Le marquis leva les yeux et pâlit.

Navailles et tous les autres suivirent leurs regards.

La colère empourpra leurs visages.

Dans les interstices, ménagés à la visière du casque, un poignard était fiché et la lame traversait un fragment de papier sur lequel une main infâme avait tracé des mots !…

Insultes au mort, sans doute !… Insultes à la veuve, a la fille, à tous ceux à qui était chère la mémoire de Philippe de Nevers !…

Et le ciel n’avait pas croulé. Dieu n’avait pas foudroyé sur place le misérable dont la main scélérate était venue là planter ce poignard et violer la sainteté des tombes.

Un cri de rage allait s’échapper des lèvres de tous ceux qui avaient vu.

Henri, d’un geste, leur ordonna de se taire. Il ne voulait pas que l’épouse abîmée dans sa douleur, que la fille pieuse, connussent la profanation dont leur cœur saignerait et, d’un mouvement rapide, par-dessus leurs têtes, il enleva en même temps l’arme et le papier.

C’était une sorte de défi.

Las de la longueur de la lutte, et voulant en finir, Gonzague lui donnait rendez-vous pour le lendemain même au cimetière Saint-Magloire.

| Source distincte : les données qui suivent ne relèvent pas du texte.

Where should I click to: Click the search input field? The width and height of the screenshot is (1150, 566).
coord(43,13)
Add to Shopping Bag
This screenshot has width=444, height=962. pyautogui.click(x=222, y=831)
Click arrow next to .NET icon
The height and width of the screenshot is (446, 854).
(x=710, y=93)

Le comte allait froisser et lacérer ce papier quand, tout à coup, il releva fièrement le front et sembla prendre le ciel à témoin qu’il acceptait le défi.

Chaverny le vit se faire une incision au bras, avec la lame du poignard de Gonzague, et écrire, au-dessous des menaces de celui-ci, deux mots avec son sang : « J’y serai ! »

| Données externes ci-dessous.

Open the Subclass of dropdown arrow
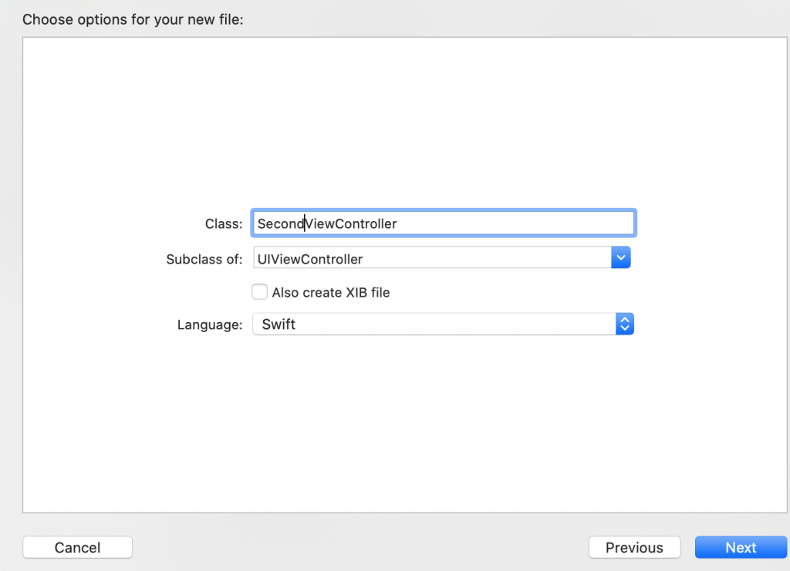This screenshot has height=571, width=790. (621, 259)
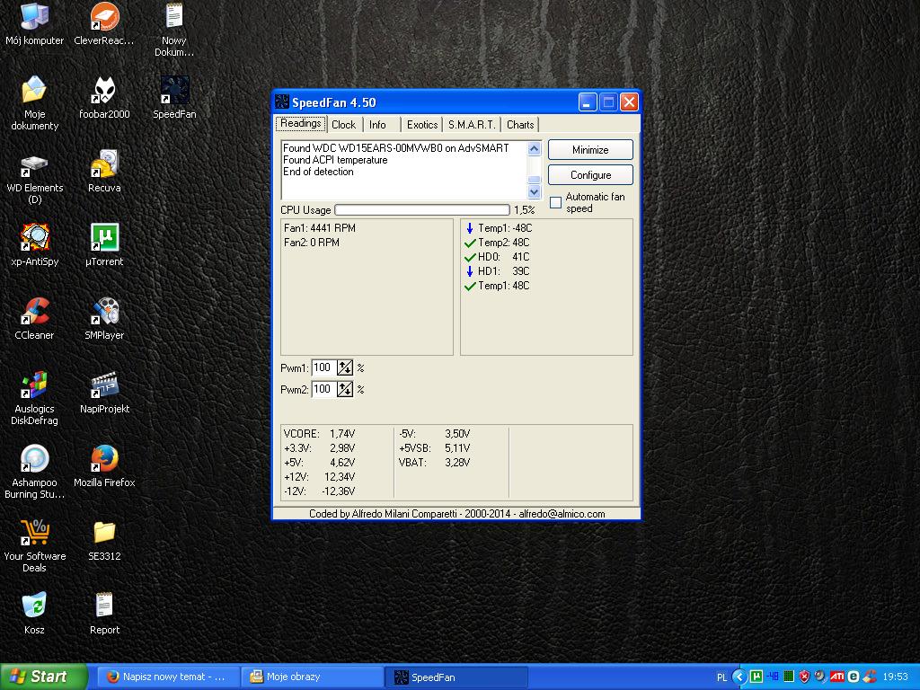Open the Charts tab

520,125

Puis il planta le tout dans le tronc d’un arbre voisin.


IV

VEILLÉE D’ARMES ET MATIN DE FÊTE


Ce jour-là même, et suivant la liste qui lui avait été remise par le duc d’Orléans, Louis XV avait envoyé, au gouverneur de la Bastille, l’ordre d’élargir un certain nombre de prisonniers dont les fautes étaient légères.

Soit par distraction du prince, soit égard au peu de valeur et à la nullité d’Oriol, celui-ci avait été compris au nombre des libérés.

Quand il fut hors de la redoutable forteresse, où il avait pensé devoir terminer ses jours, l’ex-traitant céda à un mouvement de joie délirante. Après les ténèbres de son cachot, il était heureux de revoir le soleil, les bourgeois paisibles vaquant à leurs occupations et tout le brouhaha de la grande ville.

Puis, ce sentiment fit place à un autre, tout voisin de l’orgueil.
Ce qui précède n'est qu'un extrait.